15. Arbitration. These Terms provide that all disputes will be resolved by BINDING ARBITRATION. PURCHASER AGREES TO GIVE UP THEIR RIGHT TO GO TO COURT to assert or defend your rights under this contract (except for matters that may be taken to small claims court). Your rights will be determined by a NEUTRAL ARBITRATOR and NOT a judge or jury and your claims cannot be brought as a class action.


17. Export Compliance. Purchaser acknowledges that Products intended for export, re-export and/or international sales are made with full disclosure to Kindle Living as to intended destination outside the United States, and that Purchaser is fully compliant with United States Export Laws. Any or all Products may be subject to export or resale restriction or regulation, and Purchaser acknowledges to comply with such regulations or restrictions. Additionally, Purchaser acknowledges that Products shipped internationally may be impounded or otherwise confiscated by customs or other authorities. Purchaser is responsible for compliance with all applicable export control laws and regulations.

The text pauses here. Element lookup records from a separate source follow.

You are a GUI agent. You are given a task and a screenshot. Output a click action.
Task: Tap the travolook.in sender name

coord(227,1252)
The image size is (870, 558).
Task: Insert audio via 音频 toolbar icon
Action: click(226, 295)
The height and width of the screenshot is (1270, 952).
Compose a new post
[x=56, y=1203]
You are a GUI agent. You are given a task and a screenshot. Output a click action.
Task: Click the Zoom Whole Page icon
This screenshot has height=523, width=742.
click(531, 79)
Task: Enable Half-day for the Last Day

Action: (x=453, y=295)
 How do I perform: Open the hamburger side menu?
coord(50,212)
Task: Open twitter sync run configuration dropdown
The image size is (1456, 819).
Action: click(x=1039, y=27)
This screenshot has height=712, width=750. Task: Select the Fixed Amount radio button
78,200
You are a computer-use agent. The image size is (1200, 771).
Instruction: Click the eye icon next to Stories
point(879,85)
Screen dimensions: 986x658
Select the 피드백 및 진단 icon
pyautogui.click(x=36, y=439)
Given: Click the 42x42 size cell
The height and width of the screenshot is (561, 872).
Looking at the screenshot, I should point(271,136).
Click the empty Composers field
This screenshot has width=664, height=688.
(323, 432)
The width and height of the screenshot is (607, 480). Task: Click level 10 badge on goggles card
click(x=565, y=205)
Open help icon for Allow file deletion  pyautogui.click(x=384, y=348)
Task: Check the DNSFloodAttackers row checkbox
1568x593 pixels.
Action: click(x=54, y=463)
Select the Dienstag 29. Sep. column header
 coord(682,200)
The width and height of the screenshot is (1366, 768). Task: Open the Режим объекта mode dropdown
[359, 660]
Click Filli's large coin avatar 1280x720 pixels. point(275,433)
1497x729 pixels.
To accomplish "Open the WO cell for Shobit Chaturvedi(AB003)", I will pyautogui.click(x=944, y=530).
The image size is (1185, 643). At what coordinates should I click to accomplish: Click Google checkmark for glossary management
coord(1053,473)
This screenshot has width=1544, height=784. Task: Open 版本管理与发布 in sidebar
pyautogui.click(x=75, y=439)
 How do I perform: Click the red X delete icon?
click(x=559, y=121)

Purchaser agrees to not export, re-export, or transfer directly or indirectly any Product to: (i) an embargoed/terrorist supporting country as determined by the US government; (ii) a person or entity barred by the US Government on export activity lists, or (iii) any destination for an end use that is prohibited by applicable law. Purchaser hereby agrees to indemnify and hold Kindle Living harmless against all claims, damages, or liability resulting from breach of the foregoing.

18. General Terms. The relationship between Purchaser and Kindle Living is only that of independent contractors notwithstanding any activities set forth in this Agreement. No party is the agent or legal representative of any other party, and no party has the right or authority to bind any other party in any way. This Agreement constitutes the entire agreement between the parties regarding the subject matter hereof and supersedes all prior or contemporaneous understandings or agreements, whether oral or written. This Agreement shall be interpreted and enforced under the laws of the State of California, without application of its conflicts or choice of law rules. The parties irrevocably submit to the exclusive jurisdiction and venue of the state and federal courts located in San Diego, California for any action or proceeding regarding this Agreement, and the parties waive any right to object to the jurisdiction or venue of the courts in San Diego, California. In the event a dispute arises regarding this Agreement, the prevailing party shall be entitled to its reasonable attorneys’ fees and expenses incurred, in addition to any other relief to which it is entitled. This Agreement shall be modified or amended only by a writing signed by Kindle Living and Purchaser. If any provision of this Agreement is declared by a court of competent jurisdiction to be invalid, void or unenforceable, each and every other provision shall nevertheless continue in full force and effect. The failure of a party to enforce any of its rights hereunder or at law shall not be deemed a waiver or a continuing waiver of any of its rights or remedies against the other parties, unless such waiver is in writing and signed by the party to be charged. All covenants, representations, warranties and agreements of the parties contained herein shall be binding upon and inure to the benefit of their respective heirs, executors, administrators, personal representatives, and permitted successors and assigns. Each term and condition under this Agreement will remain effective for so long as may be necessary to give effect to its purpose.